Farmers see benefit of new drone technology

newspaperFarmers in Virginia and across the nation are closely monitoring new legislation dealing with the use of unmanned aircraft systems, or drones.

Virginia Farm Bureau Federation supported state legislation that opposes unauthorized surveillance of farms by drones but still allows the use of drones for agricultural research.

SB 1301 and HB 2125, both of which passed in this year’s Virginia General Assembly and are awaiting approval by the governor, state that no governmental agency or organization can use drones except during the execution of a search warrant or when an inspection warrant has been issued.

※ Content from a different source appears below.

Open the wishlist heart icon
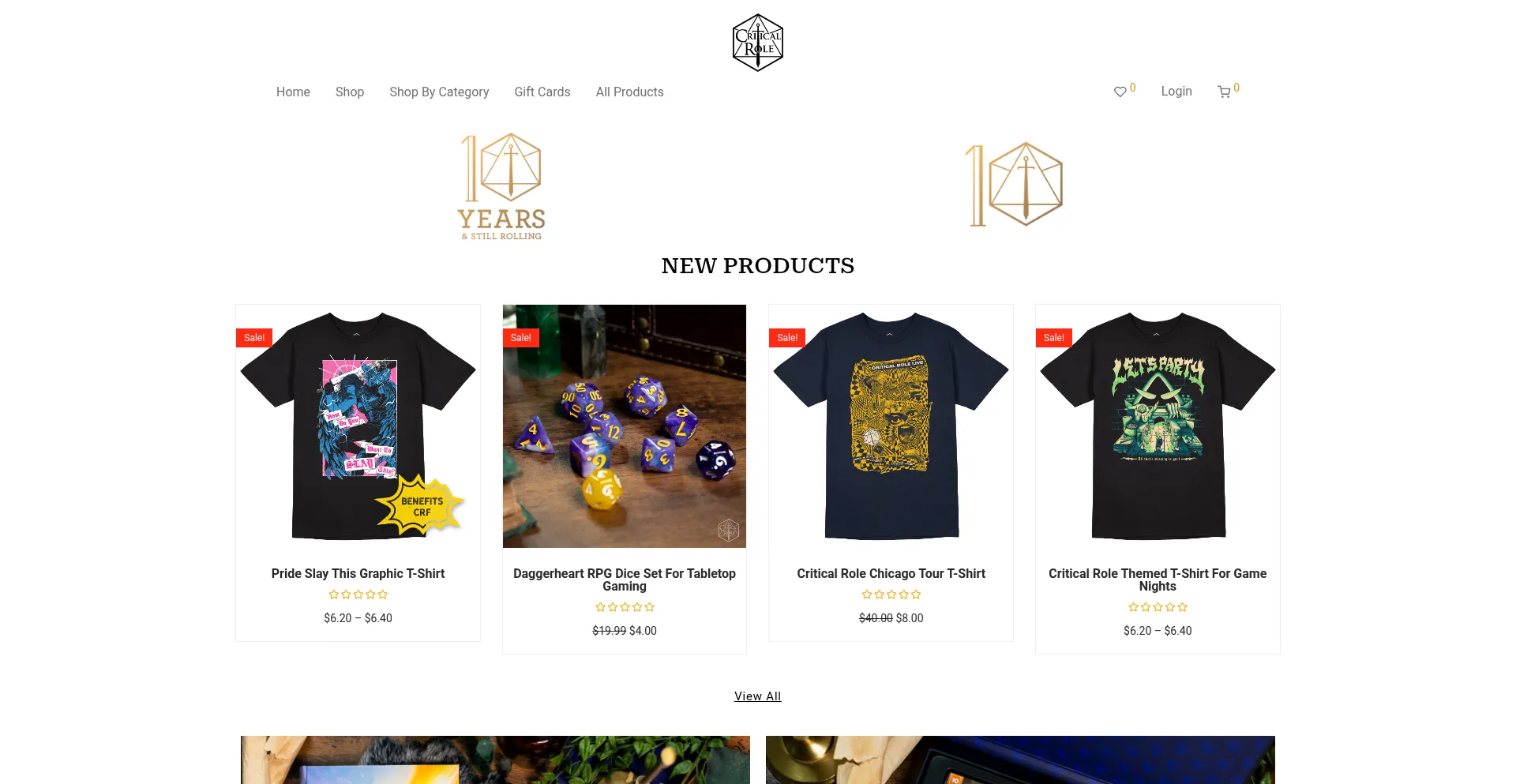Viewport: 1516px width, 784px height. tap(1120, 92)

But the bills don’t prohibit the use of drones for research and development conducted by institutions of higher education or other research organizations, in addition to other exceptions.

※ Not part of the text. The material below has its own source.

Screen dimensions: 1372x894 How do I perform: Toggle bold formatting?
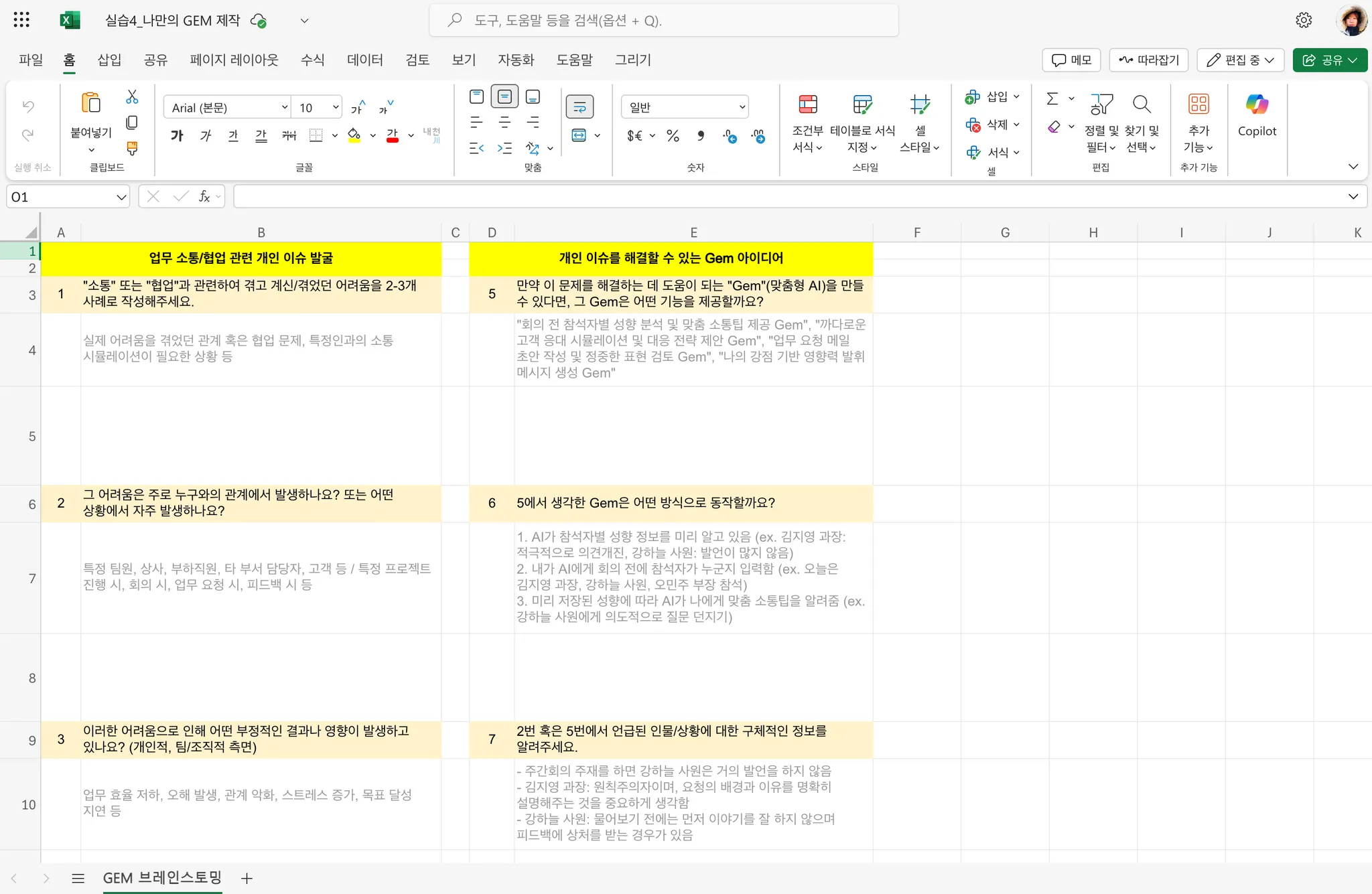pos(177,135)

“Our members remain concerned about unauthorized aerial surveillance by agencies over our farms and forests,” said Trey Davis, VFBF assistant director of governmental relations. “This legislation ensures that those agencies wishing to investigate farmers must follow the proper legal channels.”

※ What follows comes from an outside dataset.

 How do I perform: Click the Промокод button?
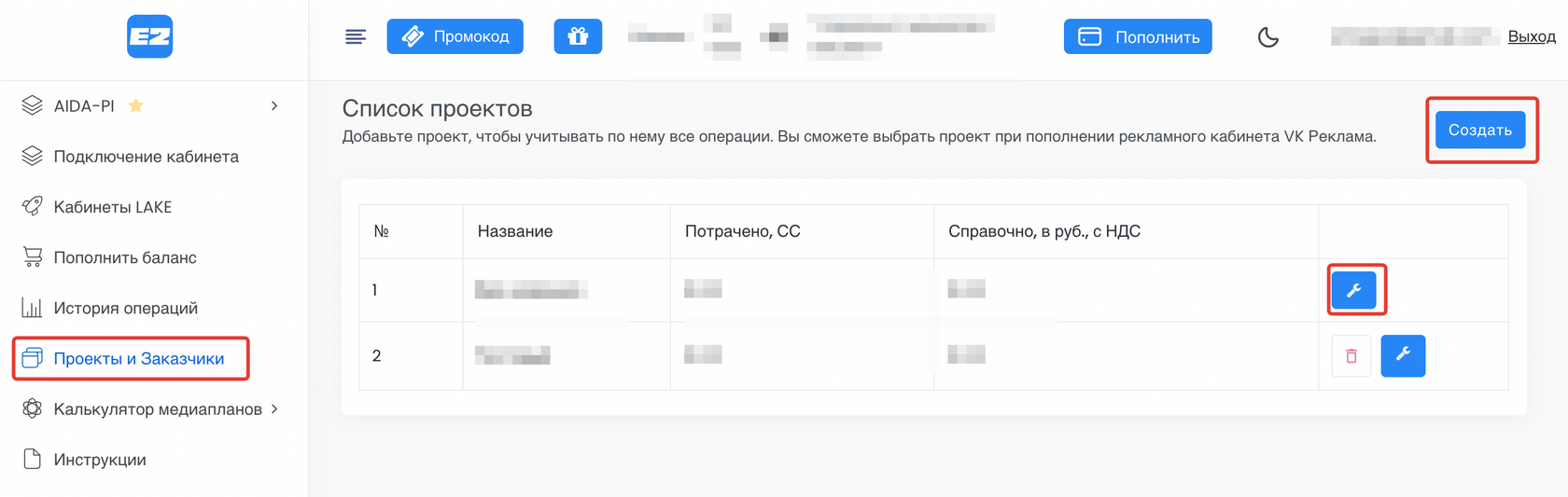pos(455,36)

On the national level, the American Farm Bureau Federation said the Federal Aviation Administration’s recent proposal on the commercial use of drones is a good start to a long-overdue discussion on use of the technology. Farmers and ranchers are optimistic that the final rules will allow them to use drones as part of the precision agriculture systems that have helped them produce more while protecting natural resources.

“Unmanned aircraft systems could be an incredible tool for farmers and ranchers, who can use them to scout their fields and ensure they’re using inputs like fertilizer and water only on the areas that need treatment,” explained R.J. Karney, AFBF technology specialist. “Farmers will adopt this technology as yet another way to live up to their promise of continuous improvement in food production.”

The draft rules would require unmanned aircraft operators to obtain an unmanned aircraft system operator certificate, stay away from bystanders and fly only during the day. They limit flying speed to 100 mph and altitude to 500 feet. In addition, the aircraft can weigh no more than 55 pounds, and it must remain within the operator’s line of sight.

“Agriculture is well-suited for the use of drones,” Davis said. “There’s still work to be done, but we’re optimistic that a line can be drawn between public and private use of drones so they can be beneficial to farmers while still protecting private property rights.”